How Schnucks Shot and Scored With Private Label
Basket Economics: While the St. Louis Blues skated to a stirring championship on the ice, Schnucks' private label team was furiously—and secretly—working on a celebratory soda.
By the time the members of the St. Louis Blues skated off the ice hoisting the first Stanley Cup in the team’s 52-year history, all of St. Louis was delirious with joy, but none more than Jason Ulichnie.
It’s not that Ulichnie is an especially big hockey fan—he’s a Texas-bred former college football player—but as the Blues made their stirring march through the playoffs, the VP of own brands and his private label team at Schnucks were enduring a white-knuckle test of their own and came out similarly victorious.
Photograph courtesy of Schnucks Markets
The accomplishment: 40,000 bottles of a special Blues-themed version of Schnucks’ Dr Lou private brand soda were on their way to Schnucks stores throughout the region just as the Blues completed their victory over the Boston Bruins in Game 7 of the Stanley Cup finals. Once there, many shoppers high on the historic victory were buying two bottles a trip—one to drink, another to save as a memento.
The story behind Dr Lou and the Blues illustrates how a regional retailer with a local focus, motivation and hustle can use private label to build sales and share civic pride with customers in real time. “Be ambitious, but don’t over-promise—and do it quietly,” Ulichnie advises in an interview. “I didn’t tell anybody I was working on this—not my boss and not the stores. But when you’re ready to go, go big.”
Schnucks, based in St. Louis, has been an official sponsor of the Blues for decades, but this year didn’t look a lot different from many of the others until the club, middling along near the basement of the NHL’s Western Conference in mid-January, suddenly reeled off a team-record 11 straight victories and rounded into a playoff contender. Energy around the club picked up around the same time when, on an oddball tip from some players, the Blues adopted Laura Branigan’s 1982 pop song “Gloria” as its new fight song and a #PlayGloria hashtag caught social fire. A palpable sense soon developed among St. Louisians that there was something special about this Blues team. (Further evidence—a local radio station played “Gloria” on a loop for 24 hours straight last week. That’s 224 consecutive spins. The frenzy helped the 35-year-old hit to make a new run up the charts of the country’s most downloaded songs). Hockey can be weird that way.
Photograph courtesy of Schnucks Markets
Dave Peacock, chief operating officer of Schnucks, was among those who’d sensed the energy on the Enterprise Center ice could be translated the shopper. His directive, which amounted to “let’s make sure we show up big in stores to support the Blues,” Ulichnie recounted, was the starting point for his own brands’ team to secretly explore whether they could pull off a custom package in time to participate.

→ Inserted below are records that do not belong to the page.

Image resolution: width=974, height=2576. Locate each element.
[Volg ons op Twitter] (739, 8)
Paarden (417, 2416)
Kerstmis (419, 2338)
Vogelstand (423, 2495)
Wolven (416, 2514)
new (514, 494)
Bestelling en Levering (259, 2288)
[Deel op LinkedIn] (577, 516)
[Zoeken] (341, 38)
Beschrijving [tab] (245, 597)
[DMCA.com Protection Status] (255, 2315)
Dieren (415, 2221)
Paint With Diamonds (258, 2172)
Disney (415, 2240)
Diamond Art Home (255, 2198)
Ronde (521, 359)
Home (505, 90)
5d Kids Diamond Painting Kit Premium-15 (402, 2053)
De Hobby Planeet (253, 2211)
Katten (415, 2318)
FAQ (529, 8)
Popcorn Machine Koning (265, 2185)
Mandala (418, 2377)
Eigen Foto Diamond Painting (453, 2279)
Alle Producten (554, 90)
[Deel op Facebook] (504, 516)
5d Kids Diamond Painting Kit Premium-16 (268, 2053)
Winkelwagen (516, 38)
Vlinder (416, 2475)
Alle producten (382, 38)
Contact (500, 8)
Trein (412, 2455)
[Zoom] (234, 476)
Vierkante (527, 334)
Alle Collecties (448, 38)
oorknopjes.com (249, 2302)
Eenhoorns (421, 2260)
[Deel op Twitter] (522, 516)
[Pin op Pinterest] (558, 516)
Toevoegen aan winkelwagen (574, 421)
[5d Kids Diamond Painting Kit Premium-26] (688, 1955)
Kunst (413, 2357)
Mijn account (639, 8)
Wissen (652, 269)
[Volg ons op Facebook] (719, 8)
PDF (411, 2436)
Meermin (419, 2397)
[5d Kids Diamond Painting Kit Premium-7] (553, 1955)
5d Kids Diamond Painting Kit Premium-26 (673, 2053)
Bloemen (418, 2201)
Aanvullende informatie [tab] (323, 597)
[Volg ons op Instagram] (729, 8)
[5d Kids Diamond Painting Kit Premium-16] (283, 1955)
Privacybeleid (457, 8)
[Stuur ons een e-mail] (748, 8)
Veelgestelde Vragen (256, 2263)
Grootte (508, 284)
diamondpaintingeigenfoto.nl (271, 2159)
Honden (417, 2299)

Ulichnie said his team actually investigated launching special Blues-related packaging for three different products—a soda, a chip and an ice cream—but discovered lead times required on the latter two items weren’t feasible in the roughly six weeks between the start of NHL’s playoffs in April and the Cup series, which ended in a 4-1 Game 7 victory for St. Louis on June 12.
He gave a special nod to private brand services partner Daymon, along with supplier Polar Beverages—which happens to have headquarters in the heart of Bruins territory, Worcester, Mass.—for providing support, along with his team, including merchandiser Joe Duggan and designer Amber Jacobs. “It was important to have a really good, motivated supplier who believes in you, along with a great team. Joe and Amber did six months of work in a month and a half,” Ulichnie said.
Stipulations of the agreement with Blues didn’t allow Schnucks to use the Blues logo or NHL or Stanley Cup wordmarks on food packaging, so the major change to Dr Lou—Schnucks’ Dr Pepper equivalent—was a switch from the regular maroon color scheme to the blue and gold worn by the Blues. In stores however, it fulfilled Peacock’s directive to “show up big” appearing with Blues signage and displays—not to mention quantities that gave stores little choice but to stack it high and prominently.
Ulichnie, who joined Schnucks two years ago after stints doing private label at Southeastern Grocers and Walmart, confessed the process of the rollout was something of a high-wire act of faith. A Blues playoff loss wouldn’t be the end of the world but supply would surely spend more time in the warehouse than it otherwise would have. In the meantime its success provided confidence to go through with the ideas Schnucks didn’t have time to execute at first. Expect to see Blues-styled hot BBQ chip in stores by the end of the month and an ice cream some time after that. Glorious.